Collected data
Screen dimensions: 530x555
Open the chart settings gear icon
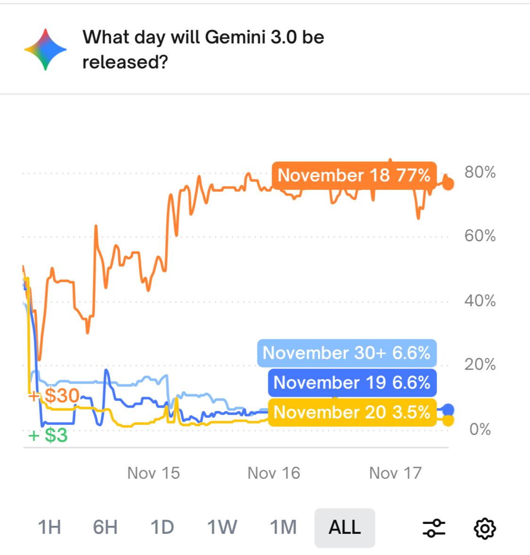(484, 528)
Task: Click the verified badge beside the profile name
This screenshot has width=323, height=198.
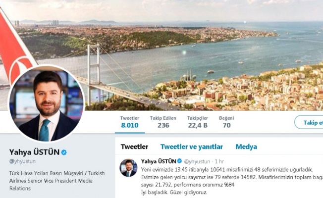Action: coord(64,151)
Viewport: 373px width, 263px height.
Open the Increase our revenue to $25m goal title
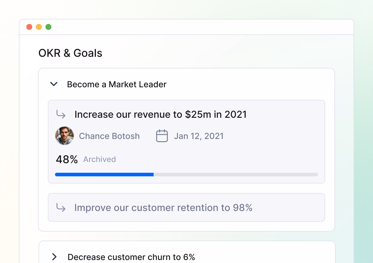tap(160, 114)
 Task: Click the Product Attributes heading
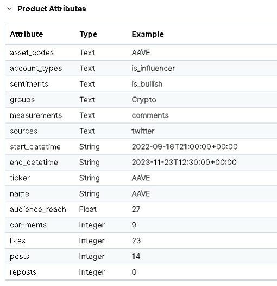pyautogui.click(x=52, y=9)

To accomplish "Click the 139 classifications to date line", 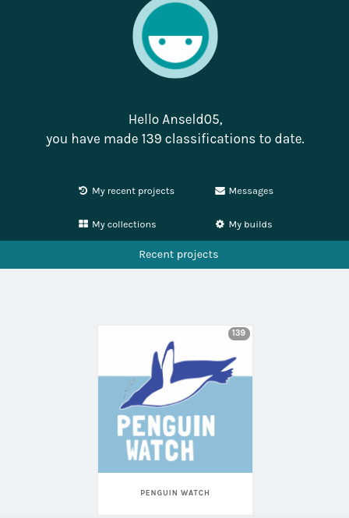I will click(x=175, y=139).
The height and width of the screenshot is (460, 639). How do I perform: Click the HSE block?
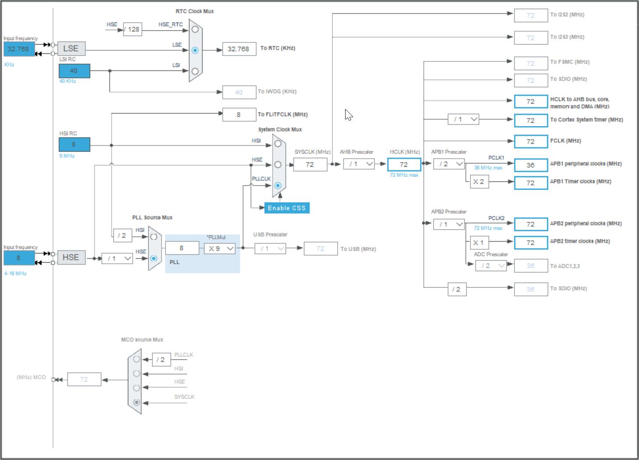pos(71,257)
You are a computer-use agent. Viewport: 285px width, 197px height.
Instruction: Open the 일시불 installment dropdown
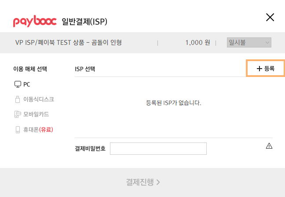249,43
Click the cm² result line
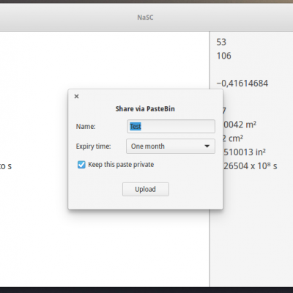293x293 pixels. coord(233,138)
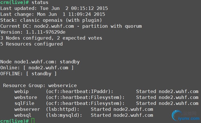
Task: Click the webserver lsb:httpd resource entry
Action: 84,109
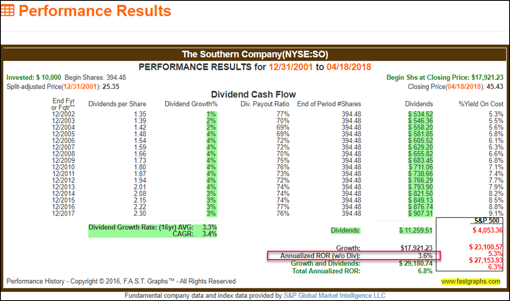This screenshot has width=510, height=301.
Task: Click the Div. Payout Ratio column header
Action: click(265, 104)
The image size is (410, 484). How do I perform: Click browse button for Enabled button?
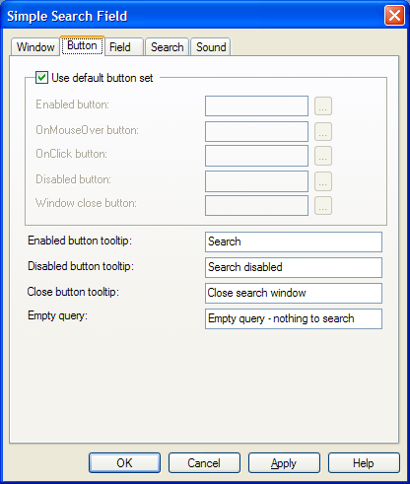coord(323,106)
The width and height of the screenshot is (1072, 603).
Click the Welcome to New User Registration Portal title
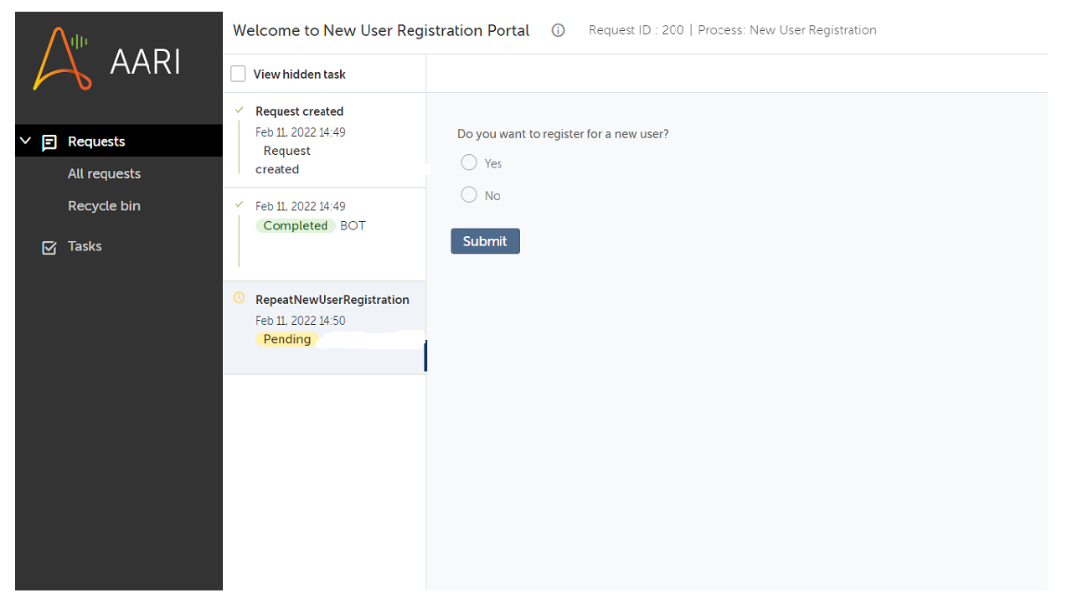pyautogui.click(x=381, y=31)
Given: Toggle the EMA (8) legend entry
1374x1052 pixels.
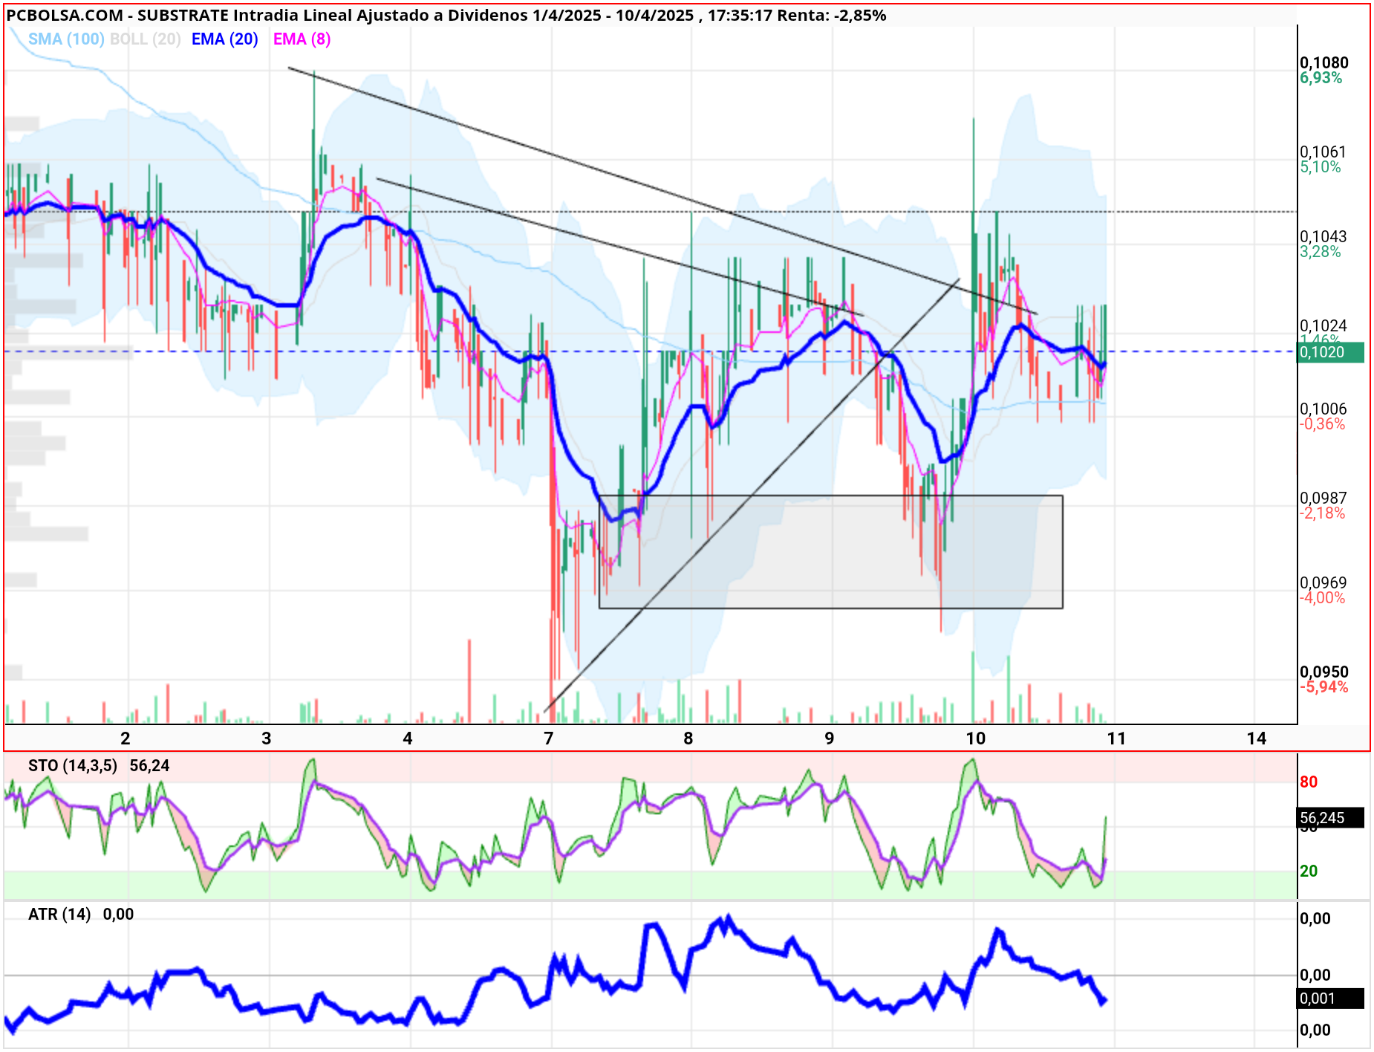Looking at the screenshot, I should tap(302, 39).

* What the task requires:
The output must match, line for line, the span from the line containing "Given: Toggle the EMA (8) legend entry" through the end of the data, with the pictures removed.

* Expected output:
Given: Toggle the EMA (8) legend entry
1374x1052 pixels.
Looking at the screenshot, I should tap(302, 39).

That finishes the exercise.